── Input data
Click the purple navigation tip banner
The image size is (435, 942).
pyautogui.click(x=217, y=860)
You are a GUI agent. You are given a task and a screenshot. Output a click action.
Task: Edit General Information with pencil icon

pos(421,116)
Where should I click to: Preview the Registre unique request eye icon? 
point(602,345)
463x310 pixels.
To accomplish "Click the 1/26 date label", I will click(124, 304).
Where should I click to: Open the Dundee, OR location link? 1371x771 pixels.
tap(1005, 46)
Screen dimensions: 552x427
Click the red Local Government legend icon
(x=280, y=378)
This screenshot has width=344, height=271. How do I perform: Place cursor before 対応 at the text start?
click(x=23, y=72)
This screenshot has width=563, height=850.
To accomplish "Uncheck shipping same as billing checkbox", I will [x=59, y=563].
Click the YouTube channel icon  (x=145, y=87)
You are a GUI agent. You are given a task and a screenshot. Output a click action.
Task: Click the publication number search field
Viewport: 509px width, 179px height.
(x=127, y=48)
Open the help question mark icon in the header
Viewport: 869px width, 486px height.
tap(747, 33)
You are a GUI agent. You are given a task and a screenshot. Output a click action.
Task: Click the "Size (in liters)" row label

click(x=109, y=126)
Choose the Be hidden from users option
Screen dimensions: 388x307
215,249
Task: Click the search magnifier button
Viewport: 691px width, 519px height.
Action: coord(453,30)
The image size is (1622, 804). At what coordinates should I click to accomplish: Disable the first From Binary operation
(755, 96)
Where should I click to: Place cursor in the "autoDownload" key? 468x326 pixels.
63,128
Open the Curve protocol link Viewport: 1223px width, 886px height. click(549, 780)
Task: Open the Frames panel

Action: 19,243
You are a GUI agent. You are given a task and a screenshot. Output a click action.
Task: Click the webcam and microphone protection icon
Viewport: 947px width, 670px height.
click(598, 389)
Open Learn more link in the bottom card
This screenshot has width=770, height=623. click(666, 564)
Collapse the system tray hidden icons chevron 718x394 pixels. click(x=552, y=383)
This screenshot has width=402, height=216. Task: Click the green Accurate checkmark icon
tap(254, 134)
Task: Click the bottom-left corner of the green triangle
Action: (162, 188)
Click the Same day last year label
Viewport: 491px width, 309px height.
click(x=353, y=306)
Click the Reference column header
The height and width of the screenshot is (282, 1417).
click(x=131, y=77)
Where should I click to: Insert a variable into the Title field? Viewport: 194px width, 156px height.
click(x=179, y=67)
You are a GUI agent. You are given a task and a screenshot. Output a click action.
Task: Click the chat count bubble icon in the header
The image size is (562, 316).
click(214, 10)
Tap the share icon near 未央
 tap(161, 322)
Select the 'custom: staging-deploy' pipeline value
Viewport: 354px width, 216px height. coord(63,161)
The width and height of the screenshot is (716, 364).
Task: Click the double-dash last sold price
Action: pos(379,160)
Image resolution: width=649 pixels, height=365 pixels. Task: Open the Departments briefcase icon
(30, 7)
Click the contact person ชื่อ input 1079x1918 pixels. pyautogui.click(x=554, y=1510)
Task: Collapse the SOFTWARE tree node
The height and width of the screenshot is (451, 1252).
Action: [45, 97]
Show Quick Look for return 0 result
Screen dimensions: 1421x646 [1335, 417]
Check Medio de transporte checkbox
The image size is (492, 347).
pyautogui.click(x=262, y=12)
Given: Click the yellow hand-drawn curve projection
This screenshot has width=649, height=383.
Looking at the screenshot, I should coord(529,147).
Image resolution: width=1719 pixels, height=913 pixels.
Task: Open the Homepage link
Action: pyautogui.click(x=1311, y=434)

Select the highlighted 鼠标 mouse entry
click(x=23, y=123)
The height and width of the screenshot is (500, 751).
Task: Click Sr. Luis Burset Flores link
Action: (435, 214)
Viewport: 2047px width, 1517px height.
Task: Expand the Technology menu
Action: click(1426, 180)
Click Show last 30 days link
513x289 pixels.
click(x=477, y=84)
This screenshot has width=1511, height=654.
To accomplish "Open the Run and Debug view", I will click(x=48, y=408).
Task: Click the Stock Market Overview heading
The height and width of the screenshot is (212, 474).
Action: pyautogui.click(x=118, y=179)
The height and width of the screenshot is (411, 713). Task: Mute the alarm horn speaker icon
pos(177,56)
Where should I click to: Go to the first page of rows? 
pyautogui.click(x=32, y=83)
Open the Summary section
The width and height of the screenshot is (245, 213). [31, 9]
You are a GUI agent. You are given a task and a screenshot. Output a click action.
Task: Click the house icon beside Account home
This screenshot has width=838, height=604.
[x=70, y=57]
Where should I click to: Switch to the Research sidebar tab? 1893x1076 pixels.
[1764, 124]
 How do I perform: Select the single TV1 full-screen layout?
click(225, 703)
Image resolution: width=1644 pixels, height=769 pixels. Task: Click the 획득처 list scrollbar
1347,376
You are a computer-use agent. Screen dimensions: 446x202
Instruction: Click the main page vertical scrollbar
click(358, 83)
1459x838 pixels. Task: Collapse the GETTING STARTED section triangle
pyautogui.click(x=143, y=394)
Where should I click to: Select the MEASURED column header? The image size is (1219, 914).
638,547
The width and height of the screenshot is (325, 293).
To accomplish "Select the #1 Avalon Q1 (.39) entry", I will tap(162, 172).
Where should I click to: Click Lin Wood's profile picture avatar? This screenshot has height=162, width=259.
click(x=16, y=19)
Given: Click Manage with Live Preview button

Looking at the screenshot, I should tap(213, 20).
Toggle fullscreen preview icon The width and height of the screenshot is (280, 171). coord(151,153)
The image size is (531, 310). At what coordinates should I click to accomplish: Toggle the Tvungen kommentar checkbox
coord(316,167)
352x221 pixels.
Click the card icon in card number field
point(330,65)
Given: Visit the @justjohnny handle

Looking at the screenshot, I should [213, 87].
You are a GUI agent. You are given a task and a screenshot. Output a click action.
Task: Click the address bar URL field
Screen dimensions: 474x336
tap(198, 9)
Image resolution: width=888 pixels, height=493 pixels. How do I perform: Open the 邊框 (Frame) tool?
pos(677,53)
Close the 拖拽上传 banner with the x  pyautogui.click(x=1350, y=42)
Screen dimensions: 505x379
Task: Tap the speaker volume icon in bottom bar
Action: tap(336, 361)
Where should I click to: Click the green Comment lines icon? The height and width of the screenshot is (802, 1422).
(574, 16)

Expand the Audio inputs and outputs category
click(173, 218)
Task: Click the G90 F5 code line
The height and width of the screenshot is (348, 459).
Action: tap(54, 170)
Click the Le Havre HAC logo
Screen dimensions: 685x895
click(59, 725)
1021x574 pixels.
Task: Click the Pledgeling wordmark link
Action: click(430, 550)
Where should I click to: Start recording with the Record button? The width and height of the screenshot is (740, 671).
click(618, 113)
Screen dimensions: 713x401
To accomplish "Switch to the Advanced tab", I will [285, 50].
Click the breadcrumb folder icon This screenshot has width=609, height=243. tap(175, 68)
────
Directions for this task: Could you return every line of the listing above exactly as it appears, from start to finish?

Answer below:
Click the purple navigation tip banner
The image size is (435, 942).
pyautogui.click(x=217, y=860)
You are a GUI agent. You are given a task and a screenshot. Output a click action.
Task: Edit General Information with pencil icon

pos(421,116)
Where should I click to: Preview the Registre unique request eye icon? 
point(602,345)
463x310 pixels.
To accomplish "Click the 1/26 date label", I will click(124, 304).
Where should I click to: Open the Dundee, OR location link? 1371x771 pixels.
tap(1005, 46)
Screen dimensions: 552x427
Click the red Local Government legend icon
(x=280, y=378)
This screenshot has width=344, height=271. How do I perform: Place cursor before 対応 at the text start?
click(x=23, y=72)
This screenshot has width=563, height=850.
To accomplish "Uncheck shipping same as billing checkbox", I will [x=59, y=563].
Click the YouTube channel icon  (x=145, y=87)
You are a GUI agent. You are given a task and a screenshot. Output a click action.
Task: Click the publication number search field
Viewport: 509px width, 179px height.
(x=127, y=48)
Open the help question mark icon in the header
Viewport: 869px width, 486px height.
tap(747, 33)
You are a GUI agent. You are given a task and a screenshot. Output a click action.
Task: Click the "Size (in liters)" row label

click(x=109, y=126)
Choose the Be hidden from users option
Screen dimensions: 388x307
215,249
Task: Click the search magnifier button
Viewport: 691px width, 519px height.
Action: coord(453,30)
The image size is (1622, 804). At what coordinates should I click to accomplish: Disable the first From Binary operation
(755, 96)
Where should I click to: Place cursor in the "autoDownload" key? 468x326 pixels.
63,128
Open the Curve protocol link Viewport: 1223px width, 886px height. click(549, 780)
Task: Open the Frames panel

Action: 19,243
You are a GUI agent. You are given a task and a screenshot. Output a click action.
Task: Click the webcam and microphone protection icon
Viewport: 947px width, 670px height.
click(598, 389)
Open Learn more link in the bottom card
This screenshot has width=770, height=623. click(666, 564)
Collapse the system tray hidden icons chevron 718x394 pixels. click(x=552, y=383)
This screenshot has width=402, height=216. Task: Click the green Accurate checkmark icon
tap(254, 134)
Task: Click the bottom-left corner of the green triangle
Action: (162, 188)
Click the Same day last year label
Viewport: 491px width, 309px height.
click(x=353, y=306)
Click the Reference column header
The height and width of the screenshot is (282, 1417).
click(x=131, y=77)
Where should I click to: Insert a variable into the Title field? Viewport: 194px width, 156px height.
click(x=179, y=67)
You are a GUI agent. You are given a task and a screenshot. Output a click action.
Task: Click the chat count bubble icon in the header
The image size is (562, 316).
click(214, 10)
Tap the share icon near 未央
 tap(161, 322)
Select the 'custom: staging-deploy' pipeline value
Viewport: 354px width, 216px height. coord(63,161)
The width and height of the screenshot is (716, 364).
Task: Click the double-dash last sold price
Action: pos(379,160)
Image resolution: width=649 pixels, height=365 pixels. Task: Open the Departments briefcase icon
(30, 7)
Click the contact person ชื่อ input 1079x1918 pixels. pyautogui.click(x=554, y=1510)
Task: Collapse the SOFTWARE tree node
The height and width of the screenshot is (451, 1252).
Action: [45, 97]
Show Quick Look for return 0 result
Screen dimensions: 1421x646 [1335, 417]
Check Medio de transporte checkbox
The image size is (492, 347).
pyautogui.click(x=262, y=12)
Given: Click the yellow hand-drawn curve projection
This screenshot has width=649, height=383.
Looking at the screenshot, I should coord(529,147).
Image resolution: width=1719 pixels, height=913 pixels.
Task: Open the Homepage link
Action: pyautogui.click(x=1311, y=434)

Select the highlighted 鼠标 mouse entry
click(x=23, y=123)
The height and width of the screenshot is (500, 751).
Task: Click Sr. Luis Burset Flores link
Action: (435, 214)
Viewport: 2047px width, 1517px height.
Task: Expand the Technology menu
Action: click(1426, 180)
Click Show last 30 days link
513x289 pixels.
click(x=477, y=84)
This screenshot has width=1511, height=654.
To accomplish "Open the Run and Debug view", I will click(x=48, y=408).
Task: Click the Stock Market Overview heading
The height and width of the screenshot is (212, 474).
Action: pyautogui.click(x=118, y=179)
The height and width of the screenshot is (411, 713). Task: Mute the alarm horn speaker icon
pos(177,56)
Where should I click to: Go to the first page of rows? 
pyautogui.click(x=32, y=83)
Open the Summary section
The width and height of the screenshot is (245, 213). [31, 9]
You are a GUI agent. You are given a task and a screenshot. Output a click action.
Task: Click the house icon beside Account home
This screenshot has width=838, height=604.
[x=70, y=57]
Where should I click to: Switch to the Research sidebar tab? 1893x1076 pixels.
[1764, 124]
 How do I perform: Select the single TV1 full-screen layout?
click(225, 703)
Image resolution: width=1644 pixels, height=769 pixels. Task: Click the 획득처 list scrollbar
1347,376
You are a computer-use agent. Screen dimensions: 446x202
Instruction: Click the main page vertical scrollbar
click(358, 83)
1459x838 pixels. Task: Collapse the GETTING STARTED section triangle
pyautogui.click(x=143, y=394)
Where should I click to: Select the MEASURED column header? The image size is (1219, 914).
638,547
The width and height of the screenshot is (325, 293).
To accomplish "Select the #1 Avalon Q1 (.39) entry", I will tap(162, 172).
Where should I click to: Click Lin Wood's profile picture avatar? This screenshot has height=162, width=259.
click(x=16, y=19)
Given: Click Manage with Live Preview button

Looking at the screenshot, I should tap(213, 20).
Toggle fullscreen preview icon The width and height of the screenshot is (280, 171). coord(151,153)
The image size is (531, 310). At what coordinates should I click to accomplish: Toggle the Tvungen kommentar checkbox
coord(316,167)
352x221 pixels.
Click the card icon in card number field
point(330,65)
Given: Visit the @justjohnny handle

Looking at the screenshot, I should [213, 87].
You are a GUI agent. You are given a task and a screenshot. Output a click action.
Task: Click the address bar URL field
Screen dimensions: 474x336
tap(198, 9)
Image resolution: width=888 pixels, height=493 pixels. How do I perform: Open the 邊框 (Frame) tool?
pos(677,53)
Close the 拖拽上传 banner with the x  pyautogui.click(x=1350, y=42)
Screen dimensions: 505x379
Task: Tap the speaker volume icon in bottom bar
Action: tap(336, 361)
Where should I click to: Click the green Comment lines icon? The height and width of the screenshot is (802, 1422).
(574, 16)

Expand the Audio inputs and outputs category
click(173, 218)
Task: Click the G90 F5 code line
The height and width of the screenshot is (348, 459).
Action: tap(54, 170)
Click the Le Havre HAC logo
Screen dimensions: 685x895
click(59, 725)
1021x574 pixels.
Task: Click the Pledgeling wordmark link
Action: click(430, 550)
Where should I click to: Start recording with the Record button? The width and height of the screenshot is (740, 671).
click(618, 113)
Screen dimensions: 713x401
To accomplish "Switch to the Advanced tab", I will [285, 50].
Click the breadcrumb folder icon This screenshot has width=609, height=243. tap(175, 68)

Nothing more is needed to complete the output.